O zaman dünyada yazılmış ilk aşk şarkısının bir kadının dudaklarından döküldüğünü bilmiyordum.
Geçenlerde ise biri kadın filozof, matematikçi, bilim insanı olmamasından yakınıyordu.
Pek çok toplumda kadınlar uzun yıllar temel eğitim alamadı. Okuma yazma bile bilmiyorlardı. Bundan 60 yıl önce kadınların maraton koşması dahi yasaktı. Sözüm ona demokrasiyi ilan edenler, kadınlara oy hakkı vermemişti.
Neden tarihte kadın şaire ve filozofa pek rastlamıyoruz, bunu erkeklere sormak lazım.
Ama bir kadın (Birhan Keskin) çıkar…
“Seni kırdığım yerden beni de kırdılar,
Ben hiçbir cümleyle ağlayamam artık seni.”
Diye bir şiir yazar.
Ama bir kadın (Mechthild von Magdesurg) çıkar…
“Balık suda boğulmaz, kuş havada düşmez” der, felsefenin altında ezilirsin.
İnsanlığın elindeki en eski (şimdilik) yazılı metinler, Sümerler’den kalmış. M.Ö. 3500 yıllarında tabletlere aktarılan bilgiler karşısında büyük şaşkınlık yaşıyorum. İnsanın yaradılışından piramitlere kadar dünyada çözemediğimiz her şeyin cevabı orada yazılıymış. Kitaplar yazmışlar. Kitap envanteri tutmuşlar. Son iki ayımı Sümer tabletlerini ve onlarla ilgili yazılmış kitapları okuyarak geçirdim.
Dört bin yıllık, bildiğimiz dünyanın ilk aşk şarkısıyla da o okumalarda karşılaştım (Samuel Noah Kramer’in Tarih Sümer’de Başlar kitabında). Bir şarkı olmasına rağmen melodisini bilmiyor olmamız ne tuhaf.
İstanbul Arkeoloji Müzesi’nde yer alan tabletteki şarkıyla sizi baş başa bırakmadan önce azıcık bilgi de vermeliyim.

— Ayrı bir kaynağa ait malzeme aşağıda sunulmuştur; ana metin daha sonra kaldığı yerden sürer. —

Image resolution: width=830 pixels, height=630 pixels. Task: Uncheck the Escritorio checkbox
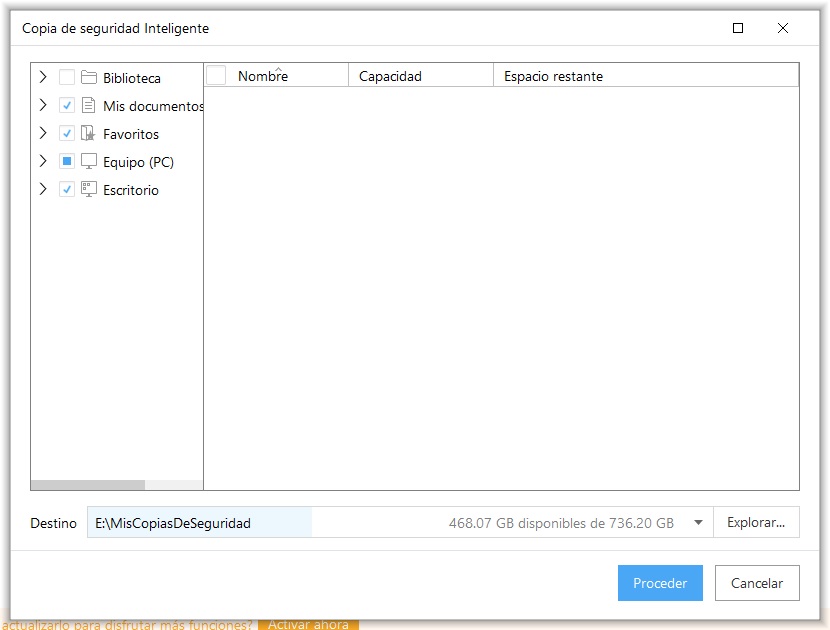[x=67, y=190]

Şarkı, dört bin yıl önce Sümer ülkesinde hüküm süren Kral Şu-Şin’e seçilmiş gelini tarafından söyleniyor. Sümer inancına göre toprakları verimli, dölyatağını doğurgan kılmak için hükümdarın yılda bir kez aşk ve doğurganlık tanrıçası İnanna’nın rahibelerinden biriyle evlenmesi kutsal göreviydi. Ve bu tören yılın ilk günü yapılıyordu.
Şiiri Muazzez İlmiye Çığ kopyalıyor. Şiirle ilgili Çığ ve Samuel Noah Kramer’in ortak yazdıkları makale ise Türk Tarih Kurumu yayını Belleten’de 1952’de yayımlanıyor.
İşte bir gelinin damada söylediği aşk şarkısı:
Güvey, canımın içi,
Gönül açar güzelliğin, bal gibi tatlı,
Aslan, canımın içi,
Hoştur güzelliğin, bal gibi tatlı.
Beni esir ettin, titreyerek önünde durayım,
Güvey, yatak odasına götür beni,
Beni esir ettin, titreyerek önünde durayım,
Aslan, yatak odasına götür beni.
Güvey, seni okşayayım,
Sevdalı okşayışların baldan daha tatlıdır,
Balla dolu odada,
Gönül açan güzelliğinin tadını çıkaralım,
Aslan, okşayayım seni,
Sevdalı okşayışların baldan daha tatlıdır.
Güvey, benden zevkini aldın,
Söyle anama, sana tatlılar verecek,
Babam sana armağanlar verecek,
Ruhun, bilirim ruhunun nerede neşelendiğini,
Güvey, şafağa değin uyu evimizde,
Yüreğin, bilirim yüreğinin nerede sevindiğini,
Aslan, şafağa değin uyu evimizde.
Sen, beni sevdiğin için,
Yalvarırım okşayışlarını ver bana,
Yüce tanrım, yüce koruyucum,
Enlil’in yüreğini sevindiren Şu-Sin’im,
Yalvarırım okşayışlarını ver bana.
Senin bal gibi tatlı yerin, yalvarırım elini onun üstüne koy,
Elimi gişban-giysisi gibi onun üstüne koy,
Elimi gişban-sikin-giysisi gibi onun üstüne kapa.
Bu İnanna’nın bir balbale-şarkısıdır.